GOAL OF THE EXERCISE -
Spot each line in the records below where the word "height" occurs, then copy it.

=== RECORDED DATA ===

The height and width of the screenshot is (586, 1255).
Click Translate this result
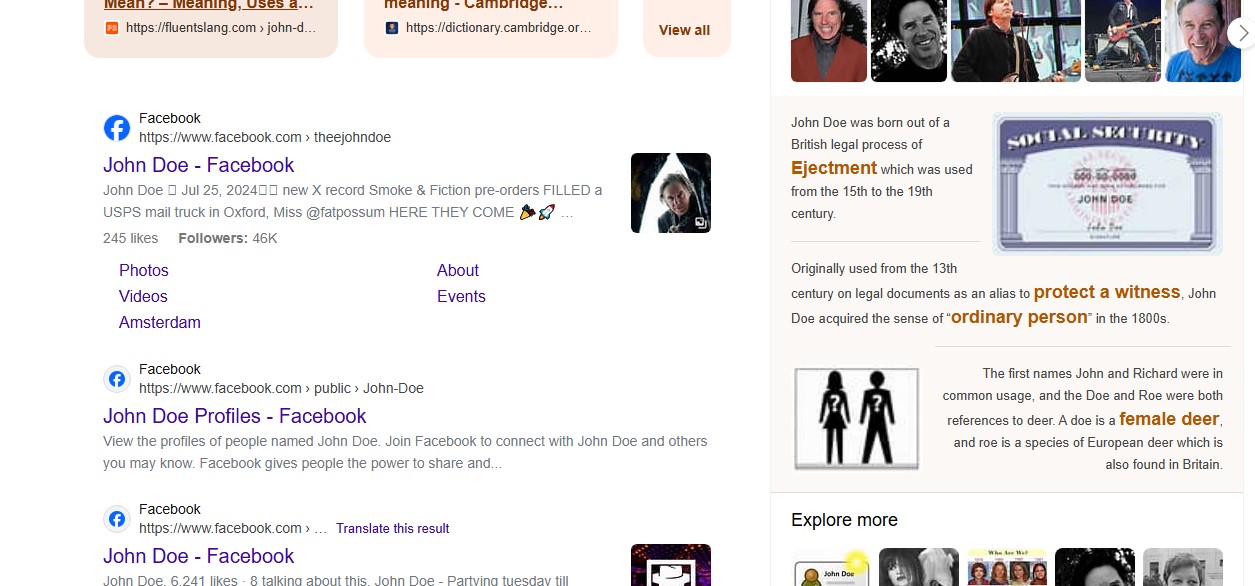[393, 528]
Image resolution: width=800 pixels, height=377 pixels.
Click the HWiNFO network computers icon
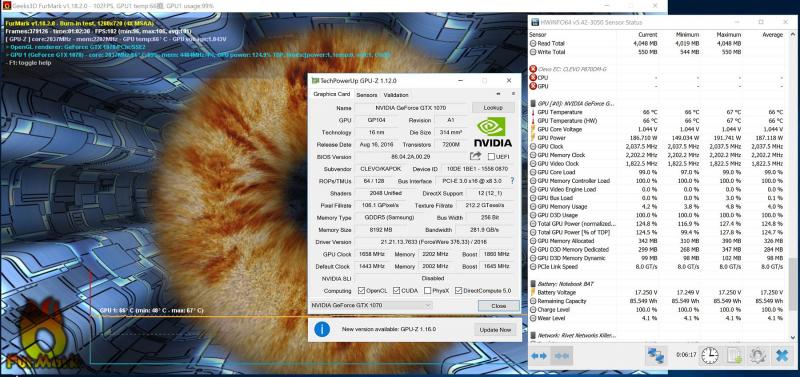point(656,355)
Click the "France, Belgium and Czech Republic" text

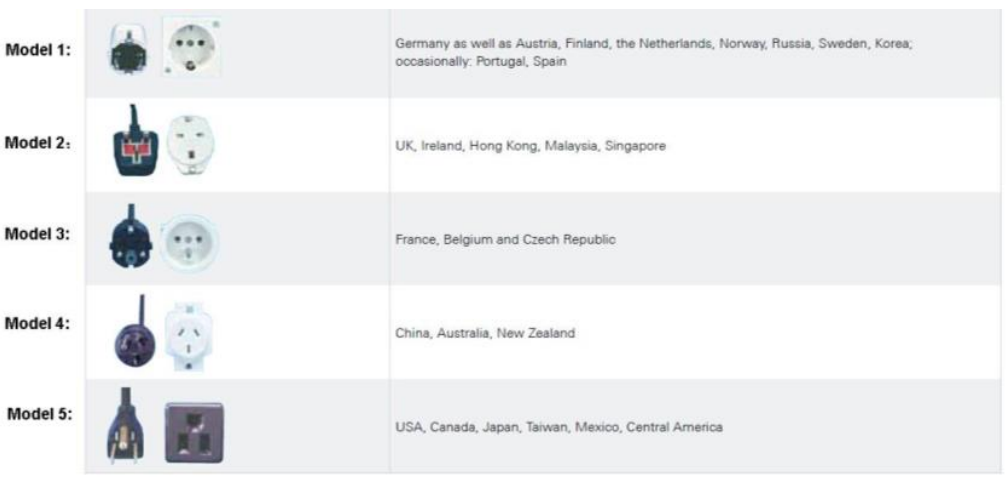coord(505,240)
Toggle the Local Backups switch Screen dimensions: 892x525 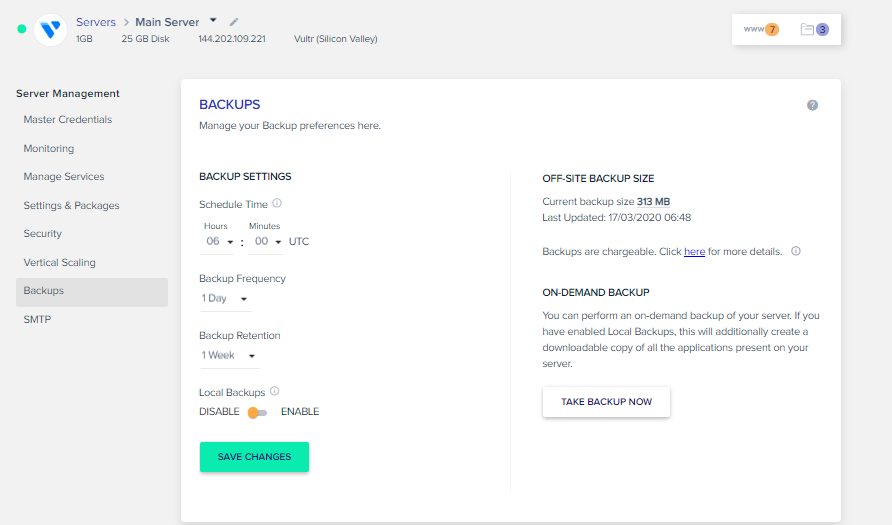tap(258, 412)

===

RESULT OF THIS EXERCISE -
The height and width of the screenshot is (586, 1255).
Image resolution: width=800 pixels, height=377 pixels.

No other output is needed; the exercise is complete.